Ia mengatakan, agregat penawaran atau produksi dunia usaha yang meningkat turut mendorong pertumbuhan ekonomi. Hal ini ditunjukkan oleh Indeks Belanja Manajer (Purchasing Managers Index/PMI) Manufaktur yang pada Agustus 2022 mencapai level 51,7 menguat dari Juli yang berada pada level 51,3. Level indeks di atas 50 ini menandakan sektor industri manufaktur atau dunia usaha sedang dalam posisi ekspansi.
Indikator lainnya adalah penyaluran kredit perbankan sampai dengan Agustus 2022 yang bertumbuh 10,62 persen secara tahunan. Penyaluran kredit itu terjadi di seluruh segmen, baik kredit modal kerja, investasi, ataupun konsumsi.
Konsumsi masyarakat juga terjaga dan hal ini akan meneruskan keyakinan serta ekspektasi pertumbuhan ekonomi yang positif di masa mendatang. Hal ini tecermin dari Indeks Keyakinan Konsumen (IKK) pada Agustus 2022 yang berada pada level 124,7, meningkat dibandingkan Juli yang berada pada level 123,2. Posisi IKK yang berada di atas level 100 menunjukkan konsumen berada di zona optimistis.
Indikator lainnya adalah penyaluran kredit perbankan sampai dengan Agustus 2022 yang bertumbuh 10,62 persen secara tahunan.
Menguatnya optimisme konsumen pada Agustus 2022 menunjukkan peningkatan keyakinan konsumen terhadap kondisi ekonomi saat ini dan ekspektasi terhadap ekonomi ke depan. Hal tersebut terindikasi dari Indeks Ekonomi Saat Ini (IKE) yang meningkat pada seluruh komponen pembentuknya, tertinggi pada indeks penghasilan, dan Indeks Ekspektasi Konsumen (IEK) yang juga tercatat meningkat, terutama pada ekspektasi kegiatan usaha ke depan.
”Dengan berbagai indikator itu, kami memperkirakan pertumbuhan ekonomi triwulan ketiga akan lebih kuat dibandingkan triwulan kedua,” ujar Wahyu.
Ia mengatakan, kendati pada September ada kenaikan harga BBM, hal itu diperhitungkan tidak banyak menyurutkan daya beli masyarakat. Pertumbuhan ekonomi juga diyakini masih tetap bisa melaju.
Hal ini lantaran pemerintah menyiapkan anggaran belanja bantuan sosial untuk menjaga daya beli kalangan yang rentan terdampak kenaikan harga BBM. Di sisi lain, tingkat konsumsi masyarakat memang masih melaju.

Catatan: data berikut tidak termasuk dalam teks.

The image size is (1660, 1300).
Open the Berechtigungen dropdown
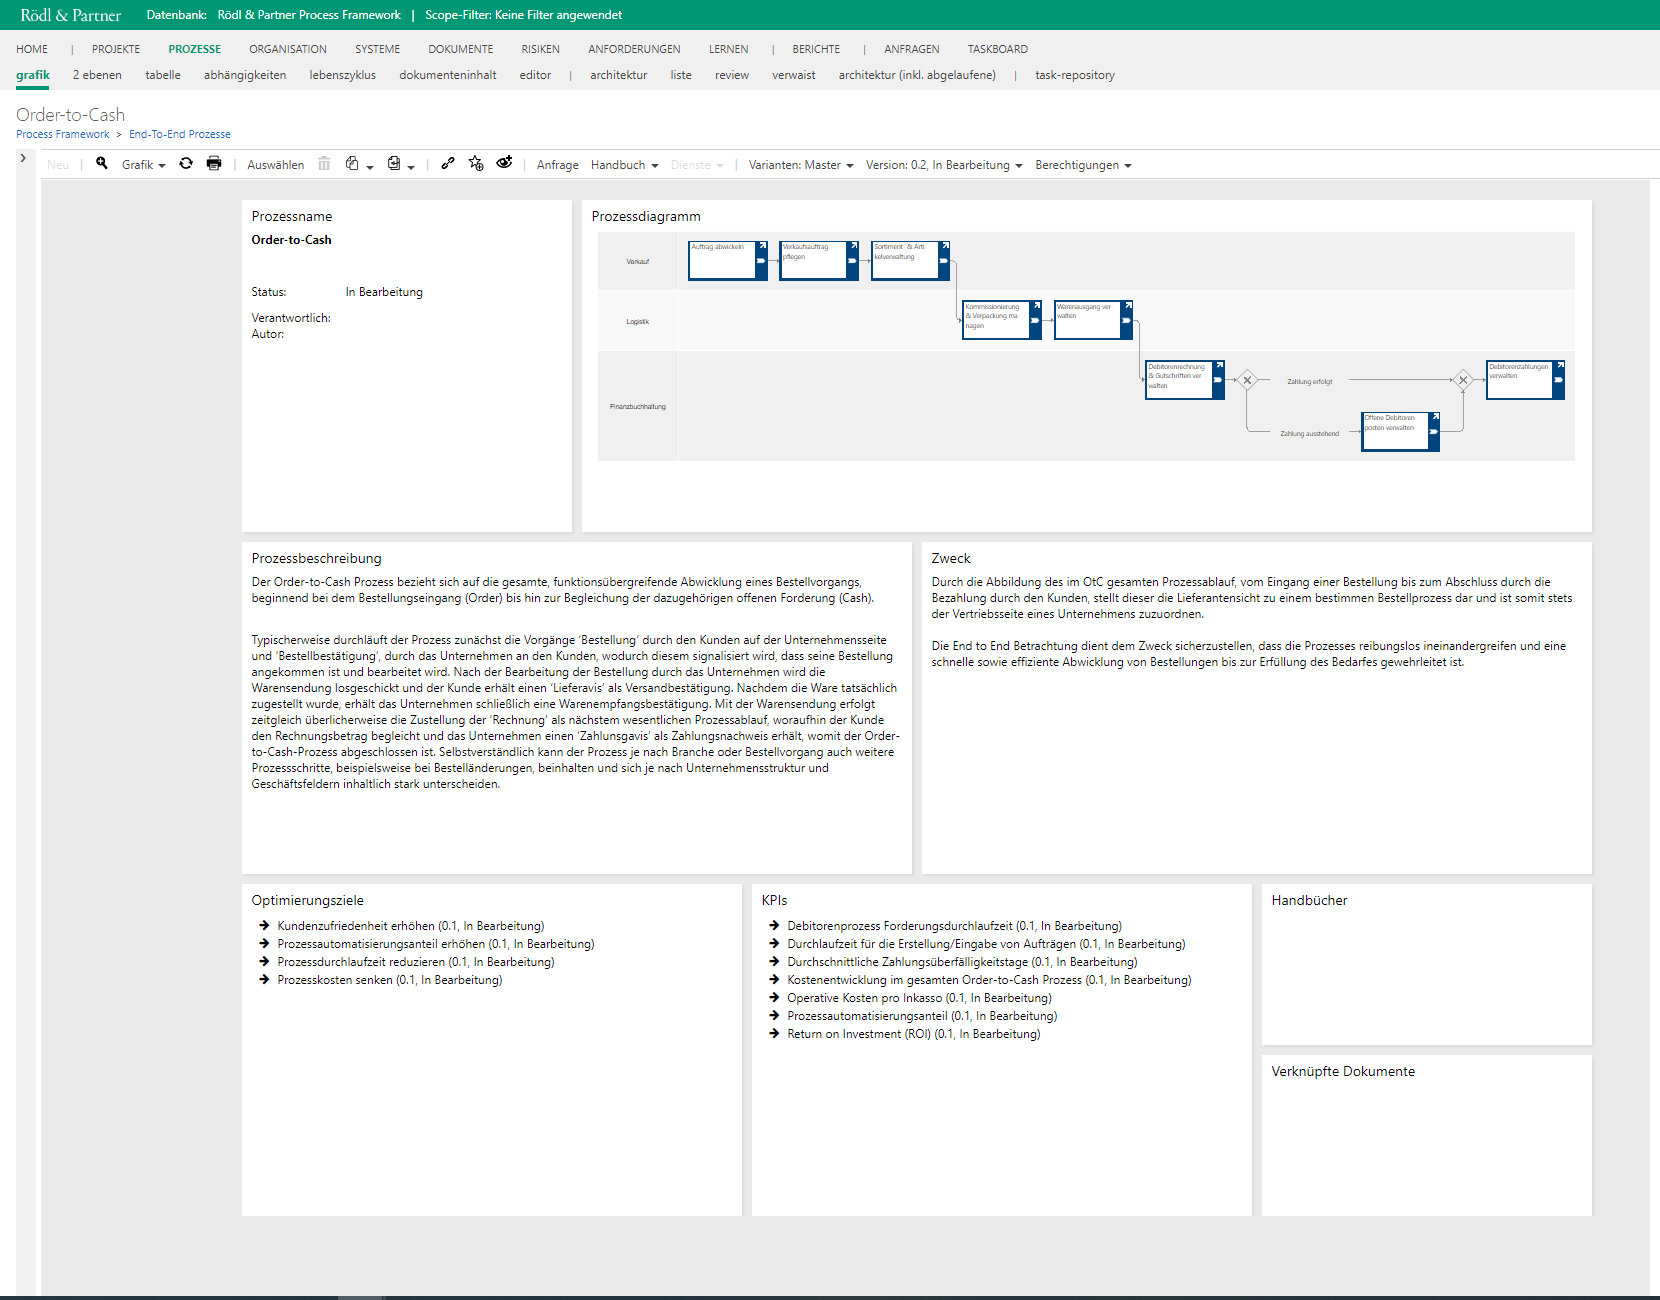[x=1082, y=165]
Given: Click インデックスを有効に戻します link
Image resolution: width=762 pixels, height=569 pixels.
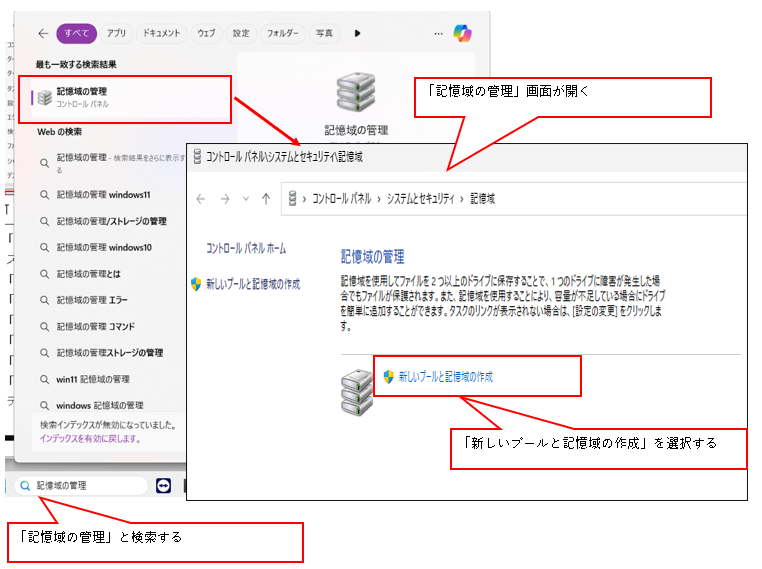Looking at the screenshot, I should (90, 438).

Sampai akhir tahun, pihaknya menargetkan pertumbuhan ekonomi di kisaran 4,5-5,3 persen. Dengan berbagai indikator ekonomi yang ada, BI memperkirakan pertumbuhan ekonomi bisa berada di posisi 5,1 persen.
Inflasi
BI memperkirakan inflasi pada September 2022 mencapai 1,10 persen dibandingkan Agustus 2022. Hal ini tertuang dalam Survei Pemantauan Harga yang dirilis BI. Survei ini diyakini mendekati rilis tingkat inflasi yang akan resmi disampaikan Badan Pusat Statistik (BPS) pada Senin 3 Oktober 2022.

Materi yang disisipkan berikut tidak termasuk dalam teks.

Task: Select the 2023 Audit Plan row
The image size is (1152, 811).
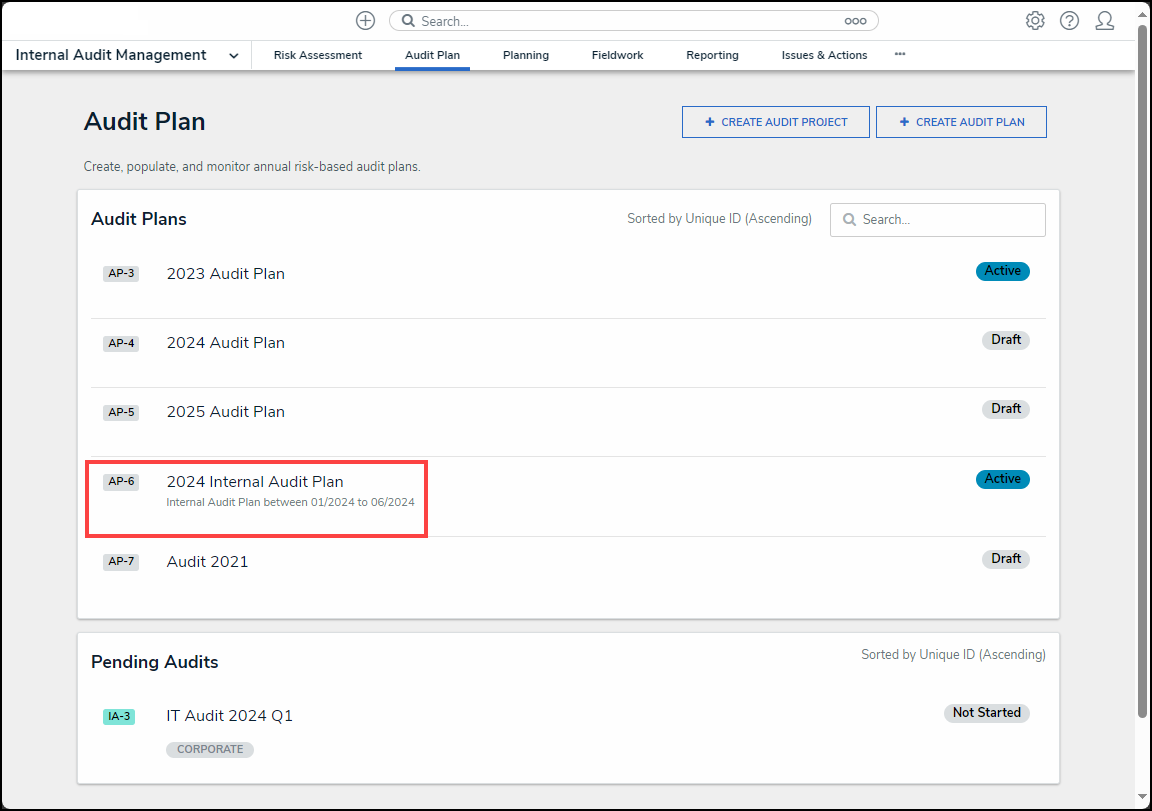Action: pos(226,274)
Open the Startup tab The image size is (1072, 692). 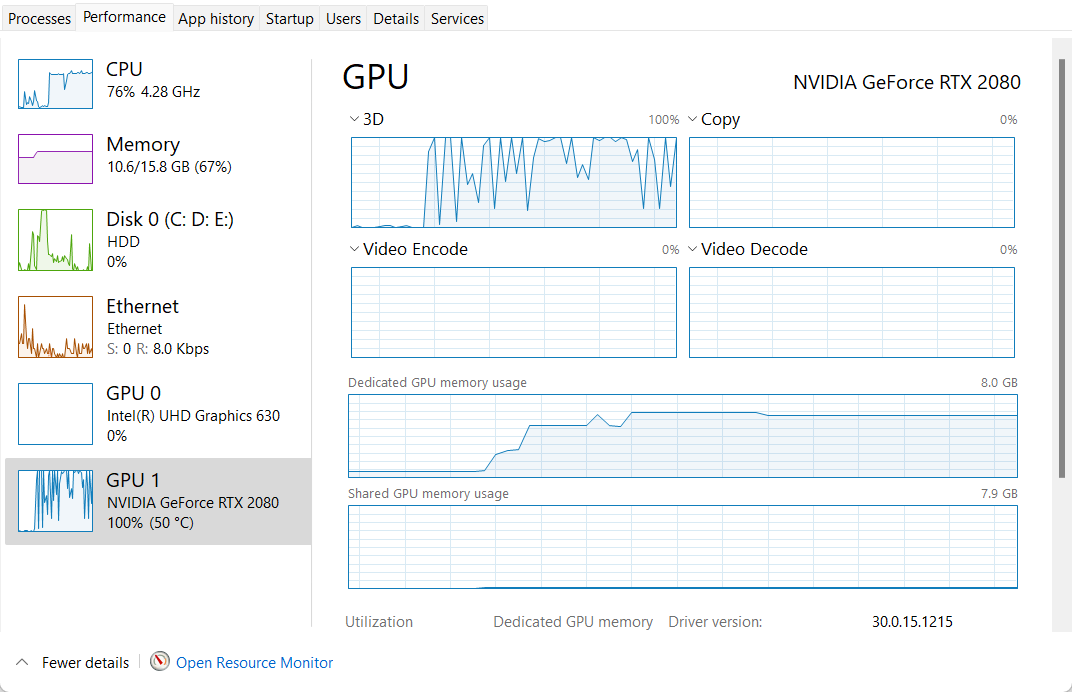[290, 18]
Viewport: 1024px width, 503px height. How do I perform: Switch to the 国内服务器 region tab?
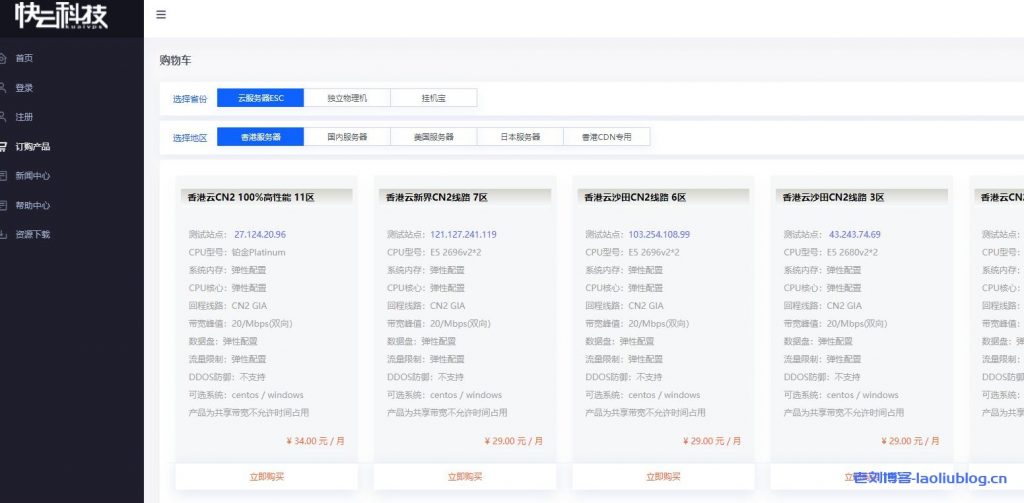coord(347,137)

”Kami melakukan survei pemantauan harga yang pada pekan kelima September inflasinya sekitar 5,88 persen secara tahunan,” ujar Wahyu.

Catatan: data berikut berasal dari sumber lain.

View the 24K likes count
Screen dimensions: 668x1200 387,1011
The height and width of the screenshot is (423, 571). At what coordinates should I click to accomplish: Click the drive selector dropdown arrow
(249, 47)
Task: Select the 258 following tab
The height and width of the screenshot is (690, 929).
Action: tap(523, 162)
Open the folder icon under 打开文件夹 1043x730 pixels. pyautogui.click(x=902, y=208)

Komoditas utama penyumbang inflasi sampai pekan kelima adalah bensin sebesar 0,91 persen dibandingkan bulan sebelumnya. Selain itu komoditas lainnya yang menyumbang inflasi secara bulanan adalah angkutan dalam kota sebesar 0,06 persen, angkutan antarkota sebesar 0,02 persen, rokok kretek filter sebesar 0,02 persen, dan beras sebesar 0,02 persen.
Komoditas lain yang juga menyumbang inflasi dibandingkan bulan sebelumnya adalah ikan kembung, pasir, semen, dan bahan bakar rumah tangga masing-masing sebesar 0,01 persen.
Sementara itu, komoditas yang mengalami deflasi dibandingkan bulan sebelumnya pada pekan kelima September adalah bawang merah sebesar -0,06 persen, cabai merah sebesar -0,04 persen, minyak goreng dan daging ayam ras masing-masing sebesar -0,03 persen dibandingkan bulan sebelumnya. Selain itu, penyumbang deflasi lainnya adalah cabai rawit, tomat, dan emas perhiasan masing-masing sebesar -0,02 persen dibandingkan bulan sebelumnya, serta telur ayam ras dan tarif angkutan udara masing-masing sebesar -0,01 persen dibandingkan bulan sebelumnya.
Wahyu menjelaskan, penyesuaian harga BBM bertransmisi secara langsung menjadi inflasi pada September. Ini disebutnya sebagai dampak langsung kenaikan harga BBM atau first round impact.
Dampak rambatan atau lanjutan dari kenaikan harga BBM (second round impact) diperkirakan akan terjadi pada 2-3 bulan mendatang. Dampak lanjutan itu diperkirakan berasal dari kenaikan tarif angkutan umum hingga angkutan barang.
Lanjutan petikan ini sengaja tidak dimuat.